Conceptually, ToT has several benefits as a method for general problem-solving with LMs: (1) Generality. IO, CoT, CoT-SC, and self-refinement can be seen as special cases of ToT (i.e. trees of limited depth and breadth; Figure 1). (2) Modularity. The base LM, as well as the thought decomposition, generation, evaluation, and search procedures can all be varied independently. (3) Adaptability. Different problem properties, LM capabilities, and resource constraints can be accommodated. (4) Convenience. No extra training is needed, just a pre-trained LM is sufficient. The next section will show how these conceptual benefits translate to strong empirical performance in different problems.
We propose three tasks that are hard even when sampling from the state-of-the-art language model, GPT-4 [23], using standard IO prompting or chain-of-thought (CoT) prompting. We show how deliberate search in trees of thoughts (ToT) produces better results, and more importantly, interesting and promising new ways to use language models to solve problems requiring search or planning. Unless otherwise stated, we perform experiments using a Chat Completion mode GPT-41 with a sampling temperature of 0.7.
Game of 24 is a mathematical reasoning challenge, where the goal is to use 4 numbers and basic arithmetic operations (+-*/) to obtain 24. For example, given input “4 9 10 13”, a solution output could be “(10 - 4) * (13 - 9) = 24”.
Figure 2: ToT in a game of 24. The LM is prompted for (a) thought generation and (b) valuation.

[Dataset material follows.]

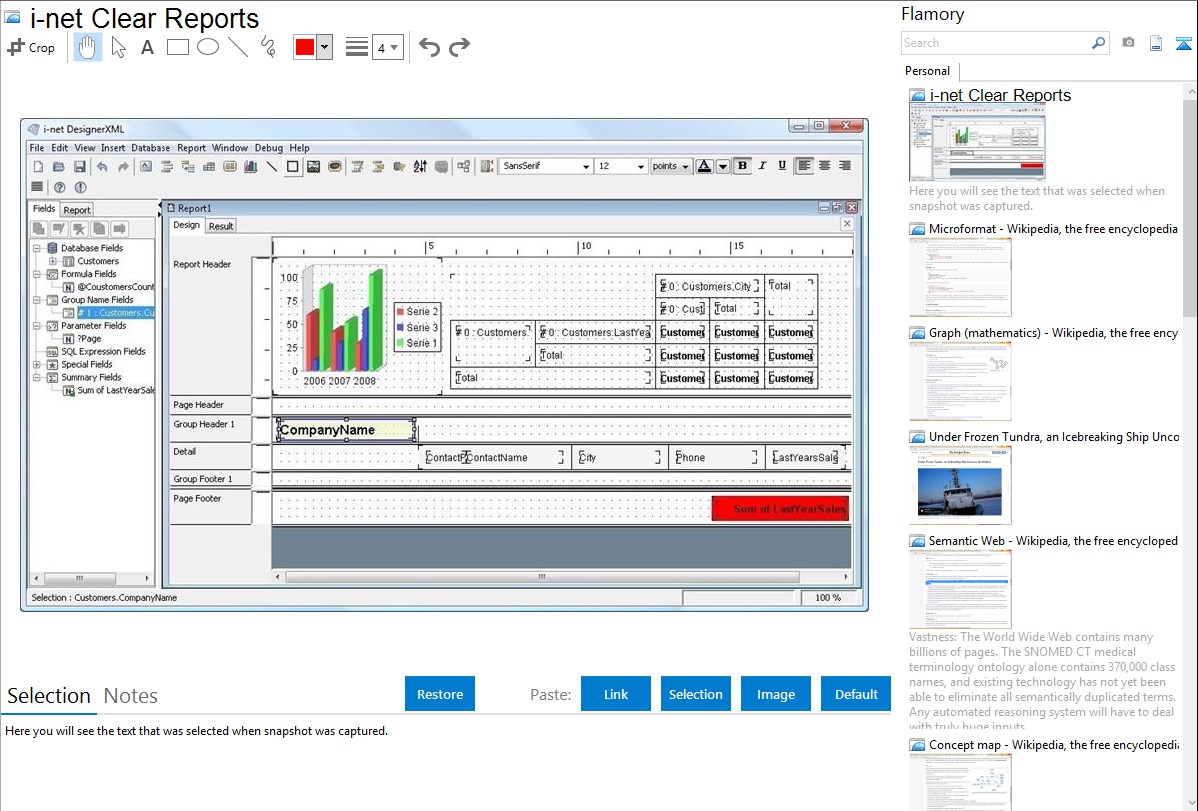Image resolution: width=1198 pixels, height=811 pixels.
Task: Select the Crop tool
Action: point(31,47)
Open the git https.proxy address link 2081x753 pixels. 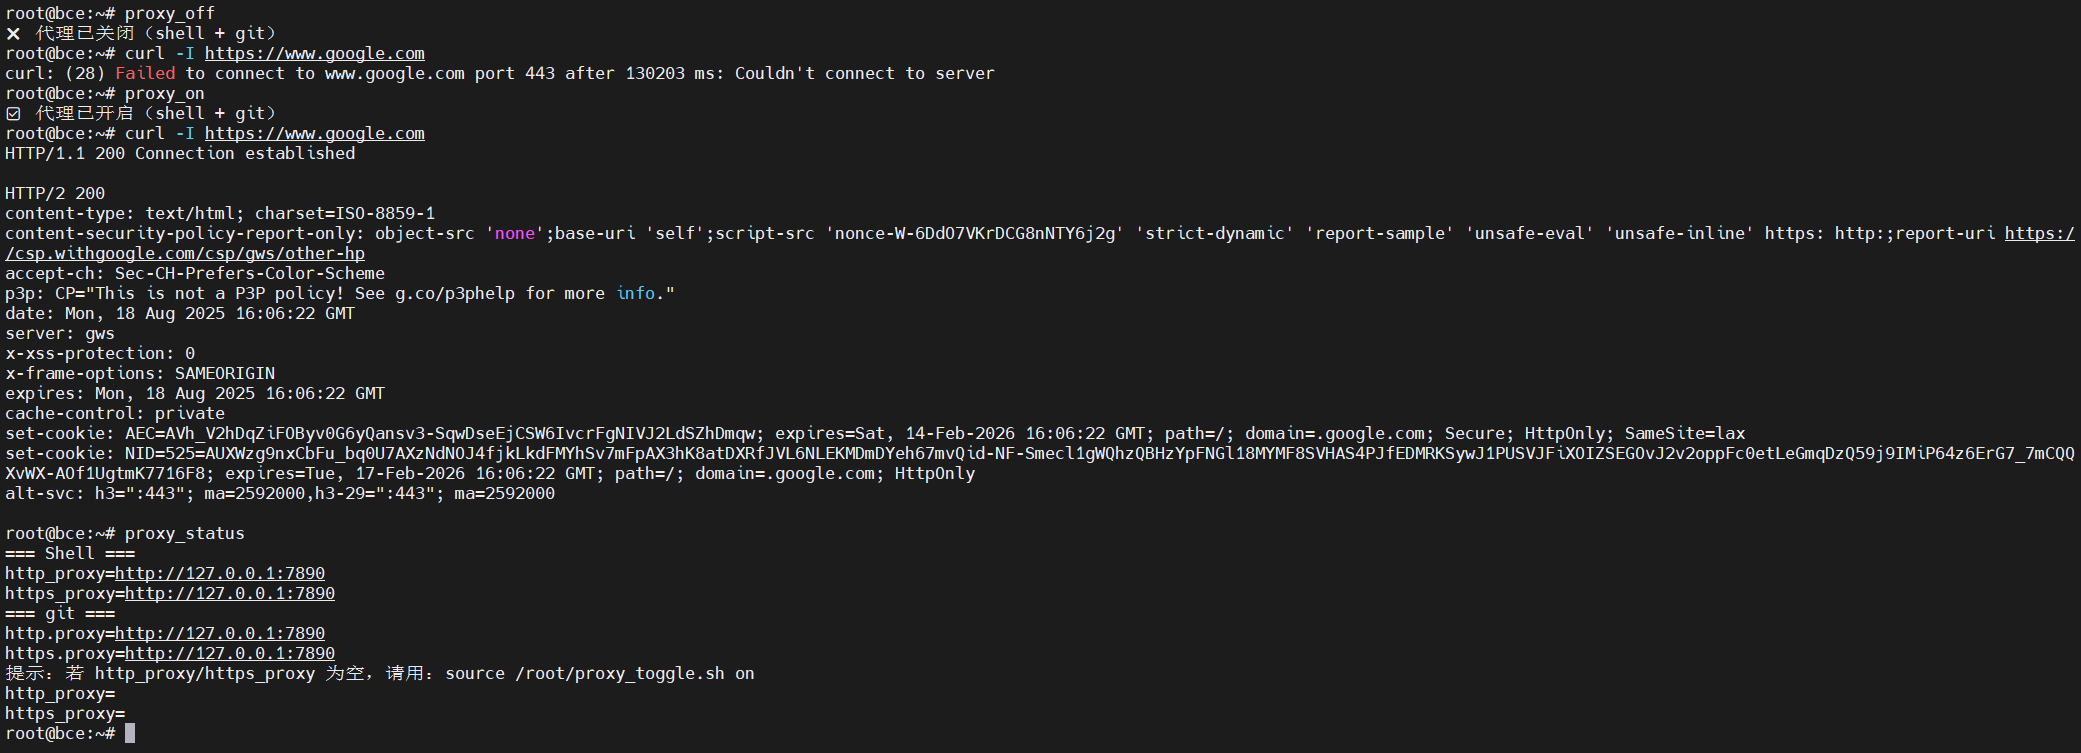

Task Setup. We scrape data from 4nums.com, which has 1,362 games that are sorted from easy to hard by human solving time, and use a subset of relatively hard games indexed 901-1,000 for testing. For each task, we consider the output as success if it is a valid equation that equals 24 and uses the input numbers each exactly once. We report the success rate across 100 games as the metric.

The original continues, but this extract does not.